El origen mitológico de la vía láctea, como un alimento de los dioses, es un reflejo que permanece escrito en la oscuridad de cada noche celeste.
Nuestros ancestros los conocían a la perfección; aún más, nuestros aborígenes primitivos, iletrados y analfabetos, eran sabios en “medicina popular”, reconocían que sólo los más aptos y bien nutridos lograrían sobrevivir a las inclemencias de la naturaleza y de los depredadores; para ello, tenían que amamantar a sus crías durante largo tiempo.
Es cierto, el acto de amamantar requiere de tiempo y cuidado, aún más, cuando la mujer empezó por primera vez a caminar sobre la tierra, ya no fue posible amamantar en 4 “patas” y en movimiento a sus descendientes; ahora el homo sapiens tendrá que alimentar a sus crías de pie o sentada y en reposo; mientras tanto, el hombre -padre, vigilaba a los alrededores y defendía de los depredadores.

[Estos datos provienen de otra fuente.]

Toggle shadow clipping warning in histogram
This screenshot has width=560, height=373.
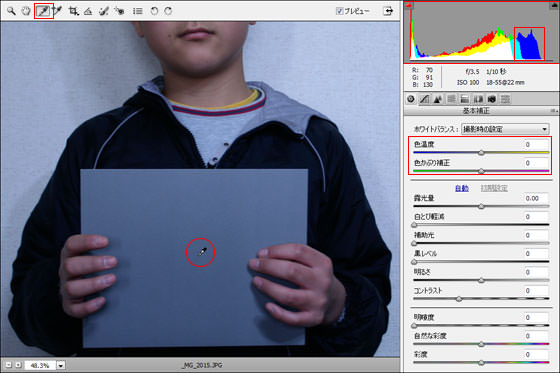(x=409, y=5)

Hoy en día, en esencia, las cosas se mantienen igual. La lactancia materna ha vuelto a ocupar un lugar primordial en la especie humana.

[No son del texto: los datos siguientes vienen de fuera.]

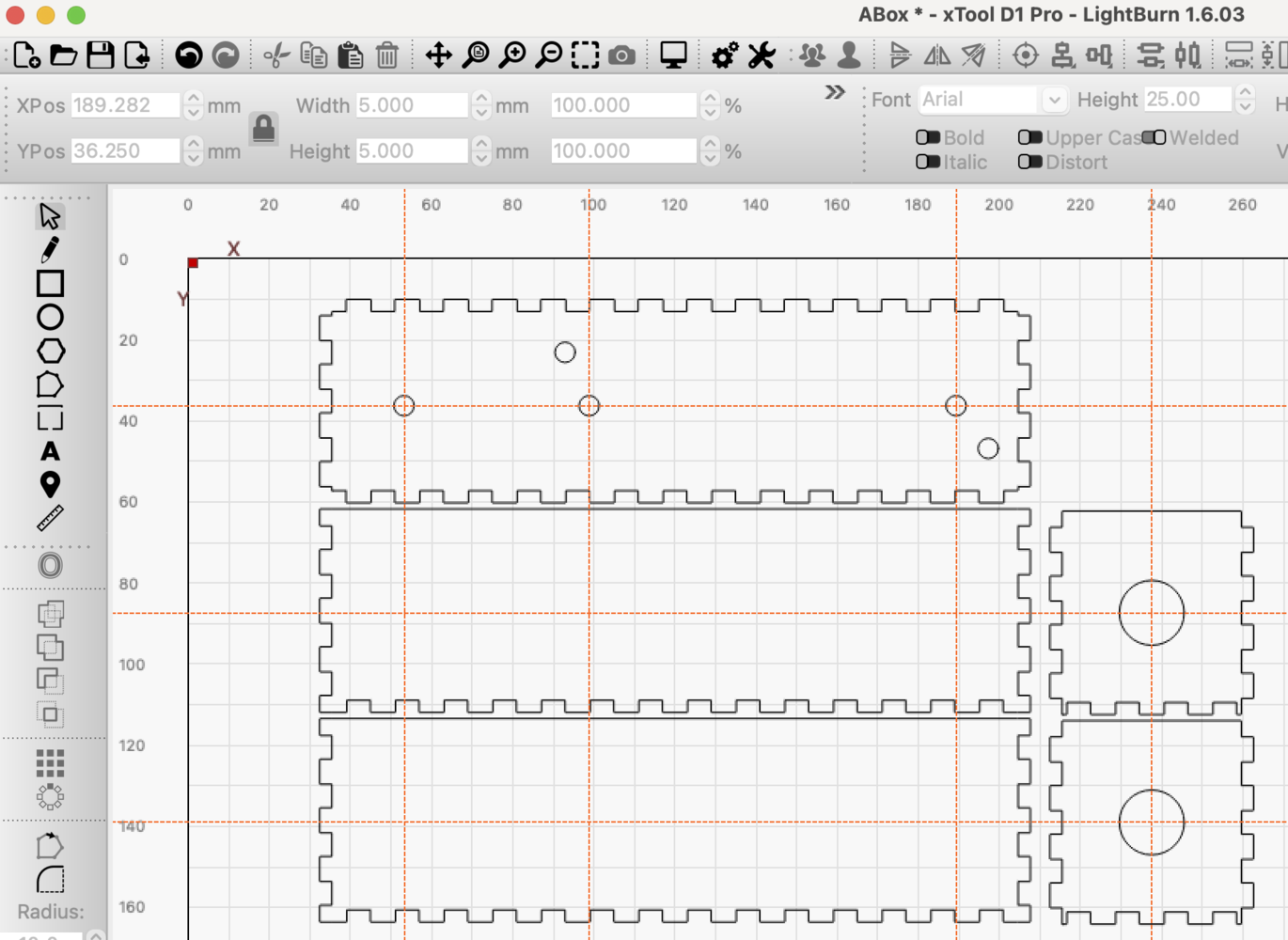Screen dimensions: 1288x940
Task: Click the Width input field
Action: tap(412, 105)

Aun con los cambios de la modernidad y progreso, donde la mujer trabaja y se moviliza diariamente.
Cada día las instituciones y empresas crean espacio de lactancia para que la mujer pueda amamantar a sus críos durante la jornada laboral.
Ya casi nadie se ruboriza al ver en la calle a una mujer “dando pecho” a un recién nacido.
A pesar de la llegada del biberón, estos son rellenados con leche materna para alimentar al bebé; o mejor aún, se da la leche materna a cuenta gotas en la boca del niño.
Nada ni nadie ha podido superar, ni siquiera igualar, a la naturaleza de la leche materna.
Protege al neonato de las infecciones, de las alergias, le previene la obesidad y diabetes, promueve su desarrollo cerebral; tiene propiedad anti cáncer y antienvejecimiento; todo eso no proviene de una fábrica sofisticada o de un gran laboratorio lleno de máquinas, todo eso proviene, simplemente, de la grandeza biológica de la Mujer.